Niestety, kierowcy często korzystający z obwodnicy Trójmiasta są przyzwyczajani do utrudnień z powodu nawet drobnych kolizji. Brak zachowania odpowiedniej odległości, często też tak zwana jazda na zderzaku, bywają jednymi z przyczyn kolizji lub wypadków na obwodnicy.

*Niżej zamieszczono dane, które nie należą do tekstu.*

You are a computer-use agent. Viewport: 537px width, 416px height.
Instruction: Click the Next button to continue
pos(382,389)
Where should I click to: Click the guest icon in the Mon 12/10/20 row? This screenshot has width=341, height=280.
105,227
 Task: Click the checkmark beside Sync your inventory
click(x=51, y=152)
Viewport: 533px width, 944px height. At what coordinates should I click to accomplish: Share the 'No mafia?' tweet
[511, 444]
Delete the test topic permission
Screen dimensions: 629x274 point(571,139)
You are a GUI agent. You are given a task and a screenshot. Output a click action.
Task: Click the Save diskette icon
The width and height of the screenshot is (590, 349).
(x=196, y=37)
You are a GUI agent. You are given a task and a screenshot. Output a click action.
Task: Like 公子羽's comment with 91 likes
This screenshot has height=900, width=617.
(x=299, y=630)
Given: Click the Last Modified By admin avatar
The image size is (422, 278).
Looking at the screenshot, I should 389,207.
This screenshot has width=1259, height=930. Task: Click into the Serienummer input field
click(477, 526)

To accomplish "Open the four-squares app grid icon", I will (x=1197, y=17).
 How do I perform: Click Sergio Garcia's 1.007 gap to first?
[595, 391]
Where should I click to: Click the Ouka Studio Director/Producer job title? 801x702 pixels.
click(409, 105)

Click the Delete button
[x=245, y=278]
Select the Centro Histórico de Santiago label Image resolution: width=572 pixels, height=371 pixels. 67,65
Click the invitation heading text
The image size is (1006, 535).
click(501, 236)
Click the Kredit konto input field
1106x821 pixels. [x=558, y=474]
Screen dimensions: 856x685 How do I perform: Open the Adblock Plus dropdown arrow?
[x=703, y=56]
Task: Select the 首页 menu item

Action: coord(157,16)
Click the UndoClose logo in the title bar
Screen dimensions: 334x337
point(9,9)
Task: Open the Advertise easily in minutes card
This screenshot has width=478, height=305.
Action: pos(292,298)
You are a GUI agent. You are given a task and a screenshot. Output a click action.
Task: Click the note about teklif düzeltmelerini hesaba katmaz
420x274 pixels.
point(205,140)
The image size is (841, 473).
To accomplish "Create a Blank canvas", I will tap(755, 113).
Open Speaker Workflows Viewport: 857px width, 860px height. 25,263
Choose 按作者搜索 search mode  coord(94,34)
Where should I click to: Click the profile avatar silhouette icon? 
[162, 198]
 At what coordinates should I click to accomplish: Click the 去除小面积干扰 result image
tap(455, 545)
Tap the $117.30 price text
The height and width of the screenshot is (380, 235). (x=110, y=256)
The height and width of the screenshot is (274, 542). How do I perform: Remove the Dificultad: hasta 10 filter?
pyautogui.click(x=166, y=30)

Brak odstępu oznacza brak możliwości uniknięcia zagrożenia w sytuacji awaryjnej, np. hamowania pojazdu spowodowanego przeszkodą na drodze. W takich okolicznościach najczęściej dochodzi nie tylko do kolizji dwóch pojazdów, ale karambolu z udziałem kilku aut i w efekcie zablokowania przejazdu. W takim przypadku chwila nieuwagi, drobny błąd prowadzą do kilkugodzinnych utrudnień drogowych i paraliżu płynności ruchu.
Joanna Skrent, Wydział Ruchu Drogowego KWP Gdańsk

Co mówią przepisy?

Prawo o ruchu drogowym i zawarte w nim przepisy nie określają wprost dokładnej odległości, jaką należy zachować. Wszystko bowiem zależy od prędkości, z jaką się poruszamy:

"Kierujący pojazdem podczas przejazdu autostradą i drogą ekspresową jest obowiązany zachować minimalny odstęp między pojazdem, którym kieruje, a pojazdem jadącym przed nim na tym samym pasie ruchu. Odstęp ten wyrażony w metrach określa się jako nie mniejszy niż połowa liczby określającej prędkość pojazdu, którym porusza się kierujący, wyrażonej w kilometrach na godzinę. Przepisu tego nie stosuje się podczas manewru wyprzedzania."

Policja - dla przykładu - wskazuje, że przy prędkości 120 km na godzinę minimalny odstęp między pojazdami powinien wynosić 60 m.